SOURCE MATERIAL.
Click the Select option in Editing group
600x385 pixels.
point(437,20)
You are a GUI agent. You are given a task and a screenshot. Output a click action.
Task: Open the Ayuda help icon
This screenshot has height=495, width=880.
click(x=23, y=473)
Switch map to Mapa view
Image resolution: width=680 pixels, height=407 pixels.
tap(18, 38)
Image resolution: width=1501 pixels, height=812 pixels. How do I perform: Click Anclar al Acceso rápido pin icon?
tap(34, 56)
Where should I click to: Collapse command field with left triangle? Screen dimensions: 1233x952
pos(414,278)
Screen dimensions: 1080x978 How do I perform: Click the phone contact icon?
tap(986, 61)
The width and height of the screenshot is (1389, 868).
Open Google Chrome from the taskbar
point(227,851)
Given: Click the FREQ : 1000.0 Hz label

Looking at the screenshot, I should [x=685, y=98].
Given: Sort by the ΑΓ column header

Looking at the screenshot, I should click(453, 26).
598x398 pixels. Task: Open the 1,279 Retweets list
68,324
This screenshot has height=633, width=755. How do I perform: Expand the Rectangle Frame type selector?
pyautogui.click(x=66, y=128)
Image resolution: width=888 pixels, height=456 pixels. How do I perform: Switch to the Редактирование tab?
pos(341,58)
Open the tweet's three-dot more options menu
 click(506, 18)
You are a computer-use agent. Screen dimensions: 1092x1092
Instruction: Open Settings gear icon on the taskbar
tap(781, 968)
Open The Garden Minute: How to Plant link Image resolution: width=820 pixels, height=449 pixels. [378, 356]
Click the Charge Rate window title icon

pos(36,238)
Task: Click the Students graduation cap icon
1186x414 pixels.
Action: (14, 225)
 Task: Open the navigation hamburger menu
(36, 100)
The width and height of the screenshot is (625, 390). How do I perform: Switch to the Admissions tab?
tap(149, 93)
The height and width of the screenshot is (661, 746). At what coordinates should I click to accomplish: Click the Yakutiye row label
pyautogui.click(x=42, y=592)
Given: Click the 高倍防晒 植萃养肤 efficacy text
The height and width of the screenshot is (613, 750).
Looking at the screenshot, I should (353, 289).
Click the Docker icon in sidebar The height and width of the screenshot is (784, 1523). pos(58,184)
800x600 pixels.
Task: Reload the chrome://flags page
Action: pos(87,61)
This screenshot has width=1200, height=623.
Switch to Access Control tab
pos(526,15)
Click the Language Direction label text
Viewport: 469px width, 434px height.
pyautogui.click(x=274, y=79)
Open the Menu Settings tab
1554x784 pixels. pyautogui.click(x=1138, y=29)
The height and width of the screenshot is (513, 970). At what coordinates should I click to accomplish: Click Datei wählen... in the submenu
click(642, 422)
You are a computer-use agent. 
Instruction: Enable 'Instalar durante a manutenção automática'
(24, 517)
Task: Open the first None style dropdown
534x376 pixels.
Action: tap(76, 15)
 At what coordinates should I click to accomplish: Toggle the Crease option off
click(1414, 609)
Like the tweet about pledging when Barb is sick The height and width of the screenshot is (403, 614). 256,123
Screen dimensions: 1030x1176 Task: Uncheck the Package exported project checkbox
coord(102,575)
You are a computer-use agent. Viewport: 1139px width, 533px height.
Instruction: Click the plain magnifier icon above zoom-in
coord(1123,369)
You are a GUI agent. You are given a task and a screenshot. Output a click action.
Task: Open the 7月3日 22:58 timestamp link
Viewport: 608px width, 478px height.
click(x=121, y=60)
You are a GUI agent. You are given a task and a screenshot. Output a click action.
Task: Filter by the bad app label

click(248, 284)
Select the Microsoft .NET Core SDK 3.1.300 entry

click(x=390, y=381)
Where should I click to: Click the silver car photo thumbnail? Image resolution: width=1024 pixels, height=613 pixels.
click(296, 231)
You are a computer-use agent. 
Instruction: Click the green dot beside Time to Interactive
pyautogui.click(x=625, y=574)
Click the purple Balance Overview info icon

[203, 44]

YOUR OBJECTIVE. Please quote the lines of the listing above verbatim, starting at the line that contains "At what coordinates should I click to accomplish: Toggle" and ending at the end of the listing.

WRITTEN REPLY.
 At what coordinates should I click to accomplish: Toggle the Crease option off
click(1414, 609)
Like the tweet about pledging when Barb is sick The height and width of the screenshot is (403, 614). 256,123
Screen dimensions: 1030x1176 Task: Uncheck the Package exported project checkbox
coord(102,575)
You are a computer-use agent. Viewport: 1139px width, 533px height.
Instruction: Click the plain magnifier icon above zoom-in
coord(1123,369)
You are a GUI agent. You are given a task and a screenshot. Output a click action.
Task: Open the 7月3日 22:58 timestamp link
Viewport: 608px width, 478px height.
click(x=121, y=60)
You are a GUI agent. You are given a task and a screenshot. Output a click action.
Task: Filter by the bad app label

click(248, 284)
Select the Microsoft .NET Core SDK 3.1.300 entry

click(x=390, y=381)
Where should I click to: Click the silver car photo thumbnail? Image resolution: width=1024 pixels, height=613 pixels.
click(296, 231)
You are a computer-use agent. 
Instruction: Click the green dot beside Time to Interactive
pyautogui.click(x=625, y=574)
Click the purple Balance Overview info icon

[203, 44]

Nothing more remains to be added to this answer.